What is being asked:
Read the data below. Then repeat all of it exactly.

(Data extracted from a collection)
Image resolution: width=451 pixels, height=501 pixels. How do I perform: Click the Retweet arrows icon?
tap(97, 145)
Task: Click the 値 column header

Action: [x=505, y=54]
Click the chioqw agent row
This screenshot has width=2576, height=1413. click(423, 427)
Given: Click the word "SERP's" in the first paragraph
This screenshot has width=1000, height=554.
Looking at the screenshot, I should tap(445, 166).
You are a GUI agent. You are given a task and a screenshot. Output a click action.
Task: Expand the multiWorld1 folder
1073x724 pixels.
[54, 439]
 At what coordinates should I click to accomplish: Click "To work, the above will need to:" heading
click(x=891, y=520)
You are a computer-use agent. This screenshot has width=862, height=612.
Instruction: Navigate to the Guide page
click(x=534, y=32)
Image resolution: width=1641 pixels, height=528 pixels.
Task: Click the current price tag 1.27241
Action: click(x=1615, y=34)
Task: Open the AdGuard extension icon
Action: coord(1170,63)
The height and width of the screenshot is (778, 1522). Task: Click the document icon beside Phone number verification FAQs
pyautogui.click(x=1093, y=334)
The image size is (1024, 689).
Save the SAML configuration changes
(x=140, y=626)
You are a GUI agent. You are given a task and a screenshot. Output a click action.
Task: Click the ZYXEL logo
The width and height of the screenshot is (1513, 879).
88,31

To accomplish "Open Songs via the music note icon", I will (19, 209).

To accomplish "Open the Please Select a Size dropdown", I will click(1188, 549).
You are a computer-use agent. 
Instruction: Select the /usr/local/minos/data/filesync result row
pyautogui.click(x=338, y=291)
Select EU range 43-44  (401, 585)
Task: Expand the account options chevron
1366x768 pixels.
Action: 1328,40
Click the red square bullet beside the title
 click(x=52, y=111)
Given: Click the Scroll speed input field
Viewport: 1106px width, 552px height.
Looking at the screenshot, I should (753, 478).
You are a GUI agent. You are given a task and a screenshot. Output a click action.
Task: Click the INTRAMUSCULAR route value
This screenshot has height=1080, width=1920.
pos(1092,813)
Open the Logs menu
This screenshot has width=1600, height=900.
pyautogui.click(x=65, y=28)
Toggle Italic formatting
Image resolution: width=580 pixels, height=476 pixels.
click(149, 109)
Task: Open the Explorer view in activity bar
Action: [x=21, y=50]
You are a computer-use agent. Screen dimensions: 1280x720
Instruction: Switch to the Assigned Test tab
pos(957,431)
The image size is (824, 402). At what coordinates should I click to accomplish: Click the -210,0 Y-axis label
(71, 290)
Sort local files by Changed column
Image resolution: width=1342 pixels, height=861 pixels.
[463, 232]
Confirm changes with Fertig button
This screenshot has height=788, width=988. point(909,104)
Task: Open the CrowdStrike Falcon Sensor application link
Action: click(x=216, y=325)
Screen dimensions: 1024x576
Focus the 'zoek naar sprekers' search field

Response area:
Image resolution: width=451 pixels, height=501 pixels. How do I perform: Click the Retweet arrows icon?
tap(97, 145)
Task: Click the 値 column header

Action: [x=505, y=54]
Click the chioqw agent row
This screenshot has width=2576, height=1413. click(423, 427)
Given: Click the word "SERP's" in the first paragraph
This screenshot has width=1000, height=554.
Looking at the screenshot, I should tap(445, 166).
You are a GUI agent. You are given a task and a screenshot. Output a click action.
Task: Expand the multiWorld1 folder
1073x724 pixels.
[54, 439]
 At what coordinates should I click to accomplish: Click "To work, the above will need to:" heading
click(x=891, y=520)
You are a computer-use agent. This screenshot has width=862, height=612.
Instruction: Navigate to the Guide page
click(x=534, y=32)
Image resolution: width=1641 pixels, height=528 pixels.
Task: Click the current price tag 1.27241
Action: click(x=1615, y=34)
Task: Open the AdGuard extension icon
Action: coord(1170,63)
The height and width of the screenshot is (778, 1522). Task: Click the document icon beside Phone number verification FAQs
pyautogui.click(x=1093, y=334)
The image size is (1024, 689).
Save the SAML configuration changes
(x=140, y=626)
You are a GUI agent. You are given a task and a screenshot. Output a click action.
Task: Click the ZYXEL logo
The width and height of the screenshot is (1513, 879).
88,31

To accomplish "Open Songs via the music note icon", I will (19, 209).

To accomplish "Open the Please Select a Size dropdown", I will click(1188, 549).
You are a computer-use agent. 
Instruction: Select the /usr/local/minos/data/filesync result row
pyautogui.click(x=338, y=291)
Select EU range 43-44  (401, 585)
Task: Expand the account options chevron
1366x768 pixels.
Action: 1328,40
Click the red square bullet beside the title
 click(x=52, y=111)
Given: Click the Scroll speed input field
Viewport: 1106px width, 552px height.
Looking at the screenshot, I should (753, 478).
You are a GUI agent. You are given a task and a screenshot. Output a click action.
Task: Click the INTRAMUSCULAR route value
This screenshot has height=1080, width=1920.
pos(1092,813)
Open the Logs menu
This screenshot has width=1600, height=900.
pyautogui.click(x=65, y=28)
Toggle Italic formatting
Image resolution: width=580 pixels, height=476 pixels.
click(149, 109)
Task: Open the Explorer view in activity bar
Action: [x=21, y=50]
You are a computer-use agent. Screen dimensions: 1280x720
Instruction: Switch to the Assigned Test tab
pos(957,431)
The image size is (824, 402). At what coordinates should I click to accomplish: Click the -210,0 Y-axis label
(71, 290)
Sort local files by Changed column
Image resolution: width=1342 pixels, height=861 pixels.
[463, 232]
Confirm changes with Fertig button
This screenshot has height=788, width=988. point(909,104)
Task: Open the CrowdStrike Falcon Sensor application link
Action: click(x=216, y=325)
Screen dimensions: 1024x576
Focus the 'zoek naar sprekers' search field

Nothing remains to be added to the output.